De Klerk Will Win His Gamble

THE referendum in South Africa next week is a master stroke. It risks the hopes of a new post-apartheid South Africa against those who would resume rigid segregation, but President F. W. de Klerk should win his calculated gamble easily and then be able to help guide South Africa securely toward serious power sharing.

Although Mr. de Klerk's National Party has lost a succession of parliamentary by-elections in right-wing constituencies to the diehard Conservative Party, he seized the political high road by demanding a whites-only vote next week. The referendum question asks whites whether or not they want to continue reforming South Africa through negotiations with black Africans.

Could whites reject what still is an unproven and open-ended process? Could they follow their largely rural compatriots and insist upon a return to apartheid? Are they so upset with the rapid transition of South Africa away from apartheid since 1990 that they would halt progress?

The outcome of the referendum will provide answers to those questions. But as desperately pro-apartheid as many Afrikaners and other whites may feel, it is unlikely that they will vote "no" in more than modest numbers.

Going back to the old ways is unthinkable for most whites. There would be a resurgence of black-white violence. The eagerly sought return to national prosperity would be deferred for years, if not indefinitely. Foreign investment and borrowing possibilities would end. The opportunity to send a South African team to the summer Olympics would be aborted, and all renewed sporting ties with the rest of the world, as well as contacts in other spheres, would be cut off.

There are Afrikaans-speaking whites who seek the security of legislated apartheid more than they want to feel a welcome part of the modern world. Despite the recent Conservative victories, however, their numbers are comparatively few. Extrapolating from the party votes in the 1989 general election, and factoring in the swing against the National Party in last month's by-election, gives De Klerk a margin that could be as high as 63 percent to 37 percent in the referendum.

In 1988, nearly 48 percent of the electorate voted for the National Party and 20 percent for the liberal Democratic Party led by Dr. Zach de Beer. The vote total for all conservative groups was 32 percent. There was an 11 percent swing at the Potchefstroom by-election in February away from the National Party.

IN addition to such numbers, De Klerk's hand has been strengthened by the bold way in which he declared a referendum immediately after losing at Potchefstroom. Previous leaders of the National Party always backed down when threatened politically from the right.

In 1978 and 1979, Prime Minister Pieter W. Botha said that South Africa must "adapt or die." Reform was essential if a black revolution were to be contained. But when the right wing attacked his policies, he refused to risk the loss of conservative support.
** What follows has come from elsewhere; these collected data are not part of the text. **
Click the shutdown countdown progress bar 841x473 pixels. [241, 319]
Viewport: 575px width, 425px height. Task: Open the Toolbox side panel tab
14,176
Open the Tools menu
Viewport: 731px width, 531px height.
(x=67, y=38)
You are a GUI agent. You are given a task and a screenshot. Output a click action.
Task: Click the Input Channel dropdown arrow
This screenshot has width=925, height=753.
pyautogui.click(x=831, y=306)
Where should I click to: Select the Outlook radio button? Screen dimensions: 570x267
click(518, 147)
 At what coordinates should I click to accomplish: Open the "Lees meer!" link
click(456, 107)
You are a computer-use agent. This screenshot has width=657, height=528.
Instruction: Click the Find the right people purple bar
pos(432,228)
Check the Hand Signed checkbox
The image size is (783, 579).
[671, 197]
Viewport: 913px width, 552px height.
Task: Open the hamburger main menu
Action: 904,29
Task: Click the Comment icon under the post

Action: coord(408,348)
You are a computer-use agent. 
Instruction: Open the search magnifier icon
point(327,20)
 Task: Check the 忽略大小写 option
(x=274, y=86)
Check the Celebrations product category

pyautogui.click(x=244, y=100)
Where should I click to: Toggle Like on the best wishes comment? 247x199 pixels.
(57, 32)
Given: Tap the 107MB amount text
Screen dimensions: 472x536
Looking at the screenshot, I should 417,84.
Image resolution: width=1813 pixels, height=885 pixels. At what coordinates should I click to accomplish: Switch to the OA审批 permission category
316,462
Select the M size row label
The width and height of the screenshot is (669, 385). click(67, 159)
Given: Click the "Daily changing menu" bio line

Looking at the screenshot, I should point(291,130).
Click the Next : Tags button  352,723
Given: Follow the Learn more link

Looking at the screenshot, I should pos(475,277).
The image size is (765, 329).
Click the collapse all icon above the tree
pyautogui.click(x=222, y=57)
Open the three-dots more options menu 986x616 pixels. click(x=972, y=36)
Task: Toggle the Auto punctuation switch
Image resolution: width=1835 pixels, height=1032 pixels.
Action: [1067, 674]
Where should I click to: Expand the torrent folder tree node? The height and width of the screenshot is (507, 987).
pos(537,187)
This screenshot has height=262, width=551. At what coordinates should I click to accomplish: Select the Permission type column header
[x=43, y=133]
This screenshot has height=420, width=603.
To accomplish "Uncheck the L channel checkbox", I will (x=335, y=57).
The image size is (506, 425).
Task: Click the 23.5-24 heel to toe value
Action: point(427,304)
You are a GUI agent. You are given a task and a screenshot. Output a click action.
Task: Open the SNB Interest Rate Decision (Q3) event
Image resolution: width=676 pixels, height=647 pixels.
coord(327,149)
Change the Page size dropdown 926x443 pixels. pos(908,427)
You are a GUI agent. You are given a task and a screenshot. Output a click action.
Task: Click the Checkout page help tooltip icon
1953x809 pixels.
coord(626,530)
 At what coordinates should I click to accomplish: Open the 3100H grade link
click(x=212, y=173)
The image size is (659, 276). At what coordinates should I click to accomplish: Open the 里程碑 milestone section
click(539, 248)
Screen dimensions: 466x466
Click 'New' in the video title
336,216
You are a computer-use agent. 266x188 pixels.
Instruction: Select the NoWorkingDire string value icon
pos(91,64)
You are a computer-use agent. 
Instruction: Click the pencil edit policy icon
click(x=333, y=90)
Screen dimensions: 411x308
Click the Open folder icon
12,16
De Klerk has chosen to maintain the pace of reform. Together with Dr. de Beer, once the arch antagonist of his party, De Klerk has taken to the campaign trail. Uncharacteristically for South Africa, he and his colleagues are barnstorming the country, American-style, asking for a "yes" vote. Businessmen are raising funds to advertise in favor of "yes" and to mobilize support among whites in the cities.

Once he wins the referendum, De Klerk will have achieved far more than an endorsement of his policies of reform. He will have achieved a mandate for change that can be parlayed into the end of white politics as South Africa has known it since 1910.

There will be no need to consult whites in another referendum after a proposed new constitution for the country is formulated by the ongoing Convention for a Democratic South Africa (CODESA). Indeed, there need never be another whites-only election, particularly one in which the Conservative Party could show strong support.

The threat from the right will have been neutralized, whereas continued by-election losses would have bolstered the Conservatives. The African National Congress (ANC) will know that De Klerk is negotiating from strength, with the backing of the Democratic Party. Foreign governments will have further reason to trust and work with him.

De Klerk has understood since 1989 that South Africa must change the fundamental basis of its politics or continue to risk the economic and moral decay that accelerated so rapidly under Mr. Botha. Whatever constitutional compromises emerge from CODESA, and whatever whites and blacks give up to achieve a more perfect union, he and other leading whites believe that there can be no turning back.

For that fundamental principle De Klerk and the National Party have appropriately staked their futures. It will be for the principle, as well as in widespread recognition that there are in fact no other viable options, that whites will vote "yes" in sufficient numbers on March 17.